*   Author: Zhuoning Yuan
*   Project: https://github.com/yzhuoning/LibAUC


# **01.Installing LibAUC**

In [None]:
!pip install libauc

Processing ./libauc-1.0.7-py3-none-any.whl
Installing collected packages: libauc
Successfully installed libauc-1.0.7


# **02. Loading Datasets**

This requires a [tensorflow](https://www.tensorflow.org/install) version>2.0.0.




### CIFAR10
* **Description**: The CIFAR-10 dataset consists of 60000 32x32 colour images in 10 classes, with 6000 images per class. There are 50000 training images and 10000 test images.
* **Homepage:** https://www.cs.toronto.edu/~kriz/cifar.html



In [None]:
from libauc.datasets import CIFAR10
(train_data, train_label), (test_data, test_label) = CIFAR10()

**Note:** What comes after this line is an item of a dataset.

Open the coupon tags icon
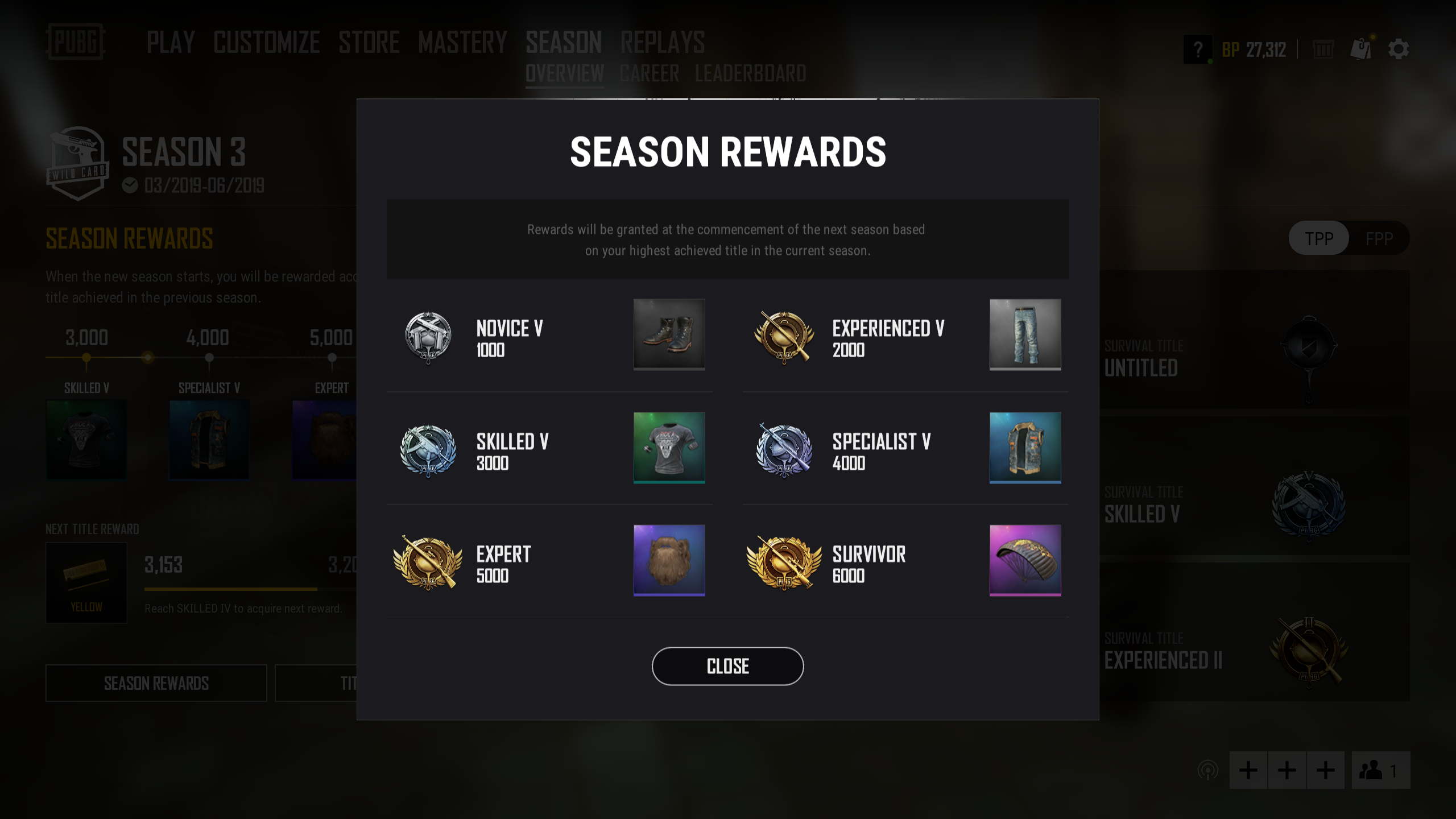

Downloading data from https://www.cs.toronto.edu/~kriz/cifar-10-python.tar.gz


### CIFAR100
* **Description**: This dataset is just like the CIFAR-10, except it has 100 classes containing 600 images each. There are 500 training images and 100 testing images per class. The 100 classes in the CIFAR-100 are grouped into 20 superclasses.
* **Homepage:** https://www.cs.toronto.edu/~kriz/cifar.html


In [None]:
from libauc.datasets import CIFAR100
(train_data, train_label), (test_data, test_label) = CIFAR100()

Downloading data from https://www.cs.toronto.edu/~kriz/cifar-100-python.tar.gz


### CAT_vs_DOG
* **Description**: The training archive contains 25,000 images of dogs and cats. Train your algorithm on these files and predict the labels for 1 = dog, 0 = cat.
* **Homepage:** https://www.kaggle.com/c/dogs-vs-cats/data



In [None]:
from libauc.datasets import CAT_VS_DOG
(train_data, train_label), (test_data, test_label) = CAT_VS_DOG()


### STL10
* **Description**: The STL-10 dataset consists of 5000 96x96 colour images in 10 classes, with 500 images per class. There are 8000 test images, with 800 images per class. 
* **Homepage:**: https://ai.stanford.edu/~acoates/stl10/



In [None]:
from libauc.datasets import STL10
(train_data, train_label), (test_data, test_label) = STL10()

Downloading data from http://ai.stanford.edu/~acoates/stl10/stl10_binary.tar.gz


# **03. Constructing Imbalanced Datasets**



Import *imbalance_generator* function

In [None]:
from libauc.datasets import imbalance_generator 

Set *random_seed=123* and *imbalance_ratio=0.1*

In [None]:
SEED = 123
imratio = 0.1 # postive_samples/(total_samples)

We have the new imbalanced datasets, consisting of 2777 positive images and 25000 negative images for training set. For testing set, we keep them unchanged.

In [None]:
from libauc.datasets import CIFAR10
(train_data, train_label), (test_data, test_label) = CIFAR10()
(train_images, train_labels) = imbalance_generator(train_data, train_label, imratio=imratio, shuffle=True, random_seed=SEED)
(test_images, test_labels) = imbalance_generator(test_data, test_label, is_balanced=True, random_seed=SEED)

NUM_SAMPLES: [27777], POS:NEG: [2777 : 25000], POS_RATIO: 0.1000
NUM_SAMPLES: [10000], POS:NEG: [5000 : 5000], POS_RATIO: 0.5000


# **04. Preparing datasets for training with DataLoaders**

In [None]:
import torch
from torch.utils.data import Dataset, DataLoader
import torchvision.transforms as transforms
import numpy as np

class ImageDataset(Dataset):
    def __init__(self, images, targets, image_size=32, crop_size=30, mode='train'):
       self.images = images.astype(np.uint8)
       self.targets = targets
       self.mode = mode
       self.transform_train = transforms.Compose([                                                
                              transforms.ToTensor(),
                              transforms.RandomCrop((crop_size, crop_size), padding=None),
                              transforms.RandomHorizontalFlip(),
                              transforms.Resize((image_size, image_size)),
                              ])
       self.transform_test = transforms.Compose([
                             transforms.ToTensor(),
                             transforms.Resize((image_size, image_size)),
                              ])
    def __len__(self):
        return len(self.images)

    def __getitem__(self, idx):
        image = self.images[idx]
        target = self.targets[idx]
        image = Image.fromarray(image.astype('uint8'))
        if self.mode == 'train':
            image = self.transform_train(image)
        else:
            image = self.transform_test(image)
        return image, target
  

trainloader = DataLoader(ImageDataset(train_images, train_labels, mode='train'), batch_size=128, shuffle=True, num_workers=2, pin_memory=True)
testloader = DataLoader(ImageDataset(test_images, test_labels, mode='test'), batch_size=128, shuffle=False, num_workers=2,  pin_memory=True)

Now, we are ready to train models using the new imbalanced dataset.